This will be my third post that relates to my daughter and son-in-law, in and then out of Guatemala. They are home, now. Ivy has a job and Jeff is thinking and working overtime to get one. I am amazed at how far he has come with his English language just in the last month! He grabs every learning opportunity he can get.
I have been encouraging Ivy to blog here on WordPress and she has begun with a piece she wrote several months ago. I had asked her if I could publish this post, and she was going to let me, but then she did it for herself and would have let me republish, but I would rather she get the views for her work :).
This post lays bare all her thoughts and feelings regarding being a stranger in a strange land and will surprise some readers to learn about life in a third world country.
Jan 7 prompt: Helpless Helplessness: that dull, sick feeling of not being the one at the reins. When did you last feel like that –- and what did you do about it?
My youngest daughter is in Guatemala. She went down there for an internship and while she was there, she finished up her classes and graduated from the university with degrees in Sociology and Spanish. During that time, she met a handsome young man and they were married one year later.
She has been living down there for nearly 3 years now. They have been working through the immigration process so they can move back home together. The problem is that every time they turn around, they find out there are more papers to file and more money to pay out. They simply do not have the money to pay for it all.
Money from donations they have received has gone into the process, but it still is not enough for them to get through it. While her father and I have been sending as much as we can, it is not much. Thankfully, it does help them live. A few family members and friends have looked into sponsoring him, but the income amount needed to sponsor is high and the culpability for any need they have once they get here keeps them from either qualifying or feeling secure enough to follow through with filing.
He has many skills and she has completed a double major toward a career that should keep them financially secure when they arrive. It is his lack of sponsorship that is the major reason for their slow progress.
Although he works and she has worked, they barely scrape by with just the cost of living. They are both feeling hopeless and she is sinking into depression. She not only misses her family, she has been stripped of the comforts of home.

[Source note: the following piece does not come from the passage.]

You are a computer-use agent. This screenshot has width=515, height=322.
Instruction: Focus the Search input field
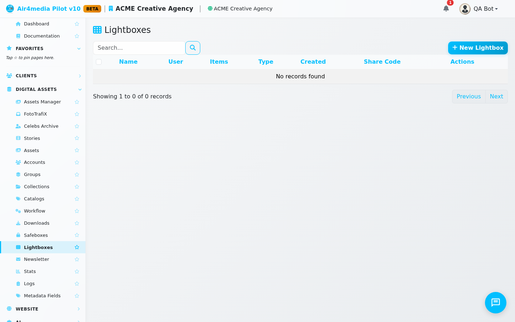(139, 48)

Our family has always struggled to get by, but she is still used to having enough food, warm water, refrigeration, and the ability to walk down the street without having to worry about being harassed, attacked, or even killed. So far, she has been harassed on at least three different occasions, with one of them being at the place she used to work.
The laws are different in Guatemala and sexual harassment claims are hard to file and prove. Besides, the laws do not cover someone who is living there temporarily under a work visa.
She called a few weeks ago and she cried for several minutes before she was able to talk to me. I was feeling helpless before, but that phone call keeps running through my heart and mind. She is drifting into grief and hopelessness and this mama can’t do anything but tell her how much she loves her and listen when she wants to talk.
We want her home where she will be more secure and happy — where we feel secure that she is safe and healthy.
I am not at the reins and there is nothing I can do about it. When it comes to a child, no matter how old they are, that is the worst feeling in the world.